Extract provided.
- Opening Delimiter -

Friday, June 12, 2020

Yes, children need socialization and contact. But ALL the time?

I've seen several articles arguing that children, especially young children, need to be allowed to go back to school physically, because physical social interaction is essential for their healthy development into well-balanced adults.
I'm sure this is true, and I'm sure there are no end of studies proving this. What I am less sure about is how much difference TEMPORARY isolation makes to child development, and I have struggled to find studies that deal with this. So, while I am sure that children do need physical interaction, peer play and socialization, and that a child that never gets that will struggle to develop healthily and normally, is there a significant difference between a 3-month hiatus (which is where we are right now, in Ontario at any rate) and, say, a 6-month hiatus (which would take us to September, and the start of the regular school year)?
My educated guess is that there would not be a significant difference, and that a temporary period of isolation of this kind is unlikely to have a material effect on the mental and social development of children.
If that is the case, then the urgings of these so-called child development experts - such as the petition of over 1,000 Quebec physicians, and the statement from the Canadian Paediatric Society - is surely misplaced, and could end up causing more harm than good if it leads to a spike in COVID-19 cases, and even associated deaths.
Many people have their own little area of expertise and concern, and they are keen to get the best for their "own" people. They are essentially single-issue lobby groups. But not everyone thinks through the consequences, or looks at the big picture. I guess that is the job of the Chief Medical Officer, but unfortunately not all Chief Medical Officers are truly independent or immune to pressure from lobby groups, and I worry about what is happening here in Ontario during our rather precipitate re-opening of the economy.

- Closing Delimiter -

Data section.
- Opening Delimiter -

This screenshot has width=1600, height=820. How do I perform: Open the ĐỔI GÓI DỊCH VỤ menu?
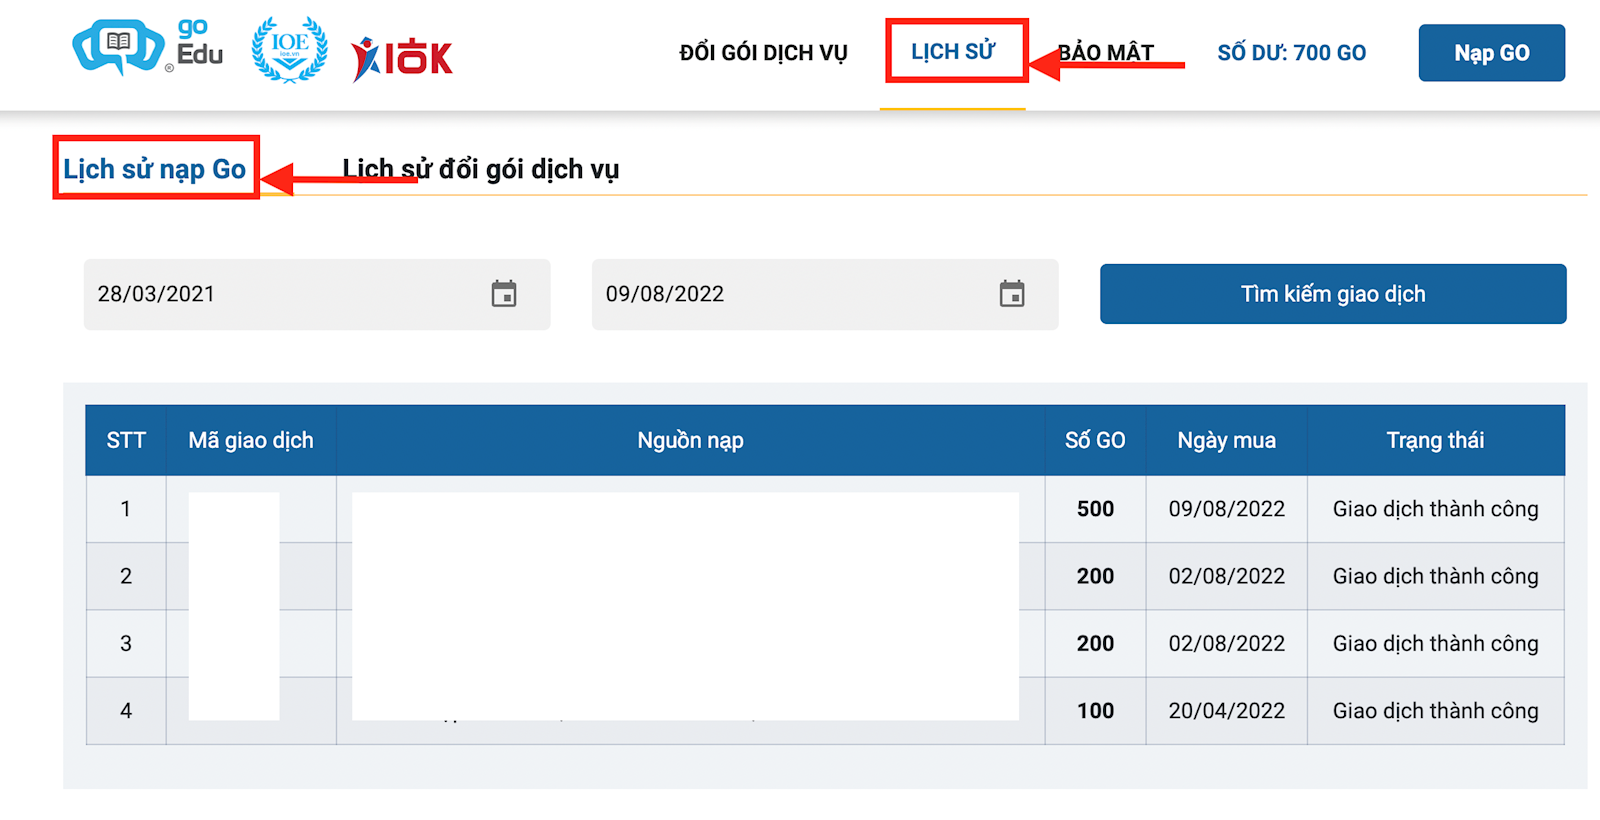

- Closing Delimiter -
- Opening Delimiter -

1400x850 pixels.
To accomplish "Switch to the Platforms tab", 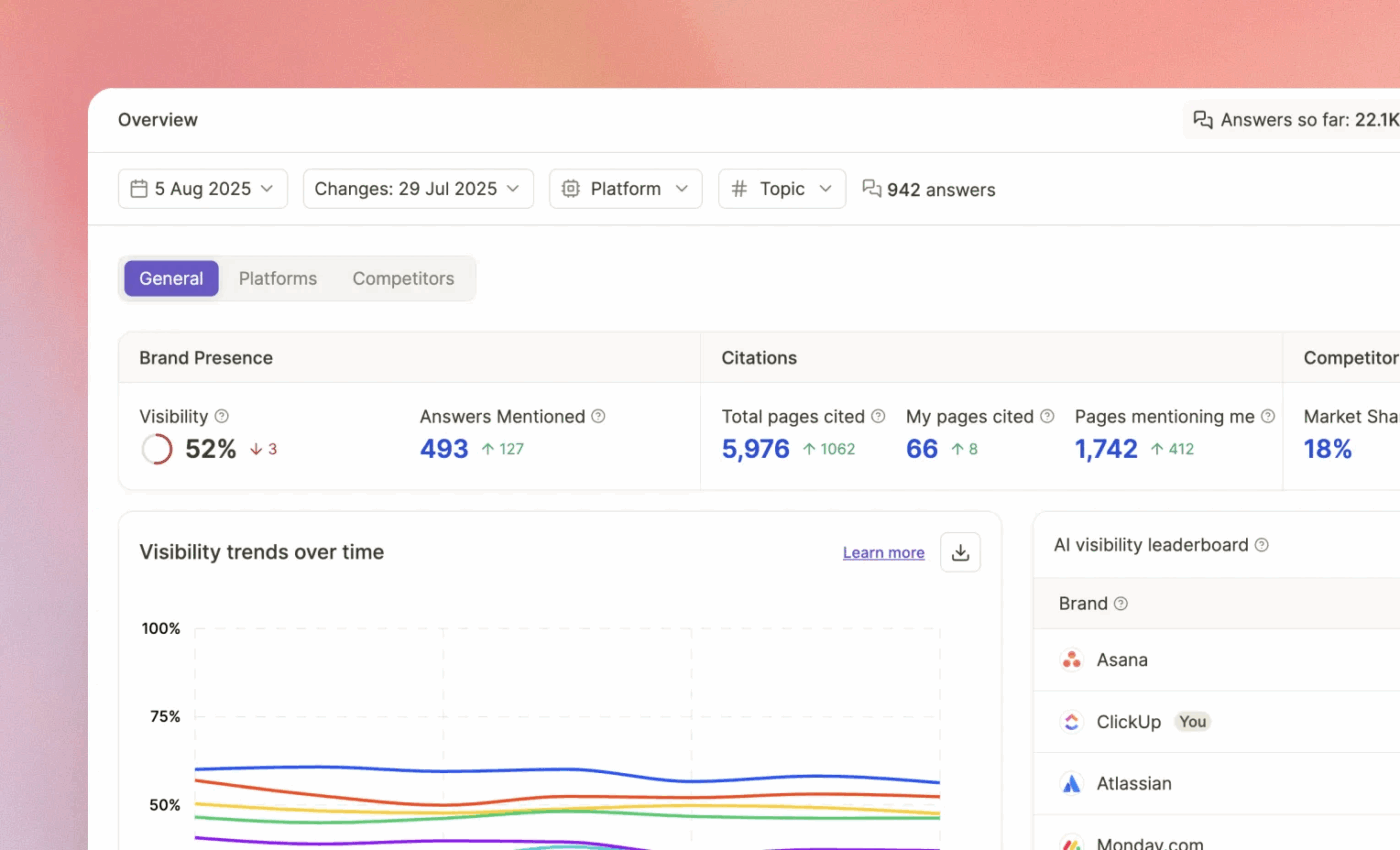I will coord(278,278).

- Closing Delimiter -
- Opening Delimiter -

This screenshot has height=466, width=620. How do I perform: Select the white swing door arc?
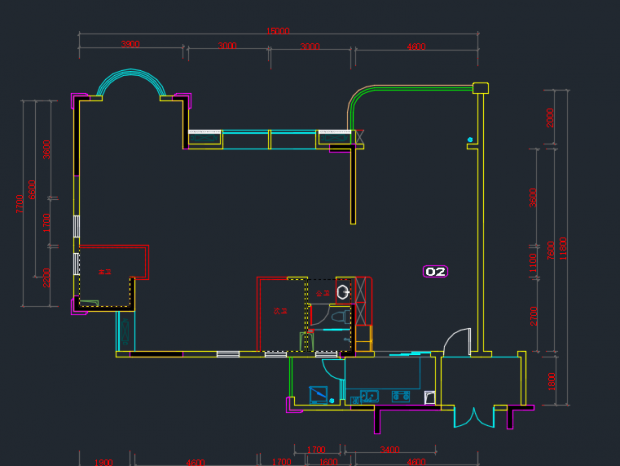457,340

- Closing Delimiter -

Task.
From the blog entry on whether children need socialization all the time, extract verbatim the passage that begins with the words containing "If that is the" and ends with "even associated deaths.".

Answer section.
If that is the case, then the urgings of these so-called child development experts - such as the petition of over 1,000 Quebec physicians, and the statement from the Canadian Paediatric Society - is surely misplaced, and could end up causing more harm than good if it leads to a spike in COVID-19 cases, and even associated deaths.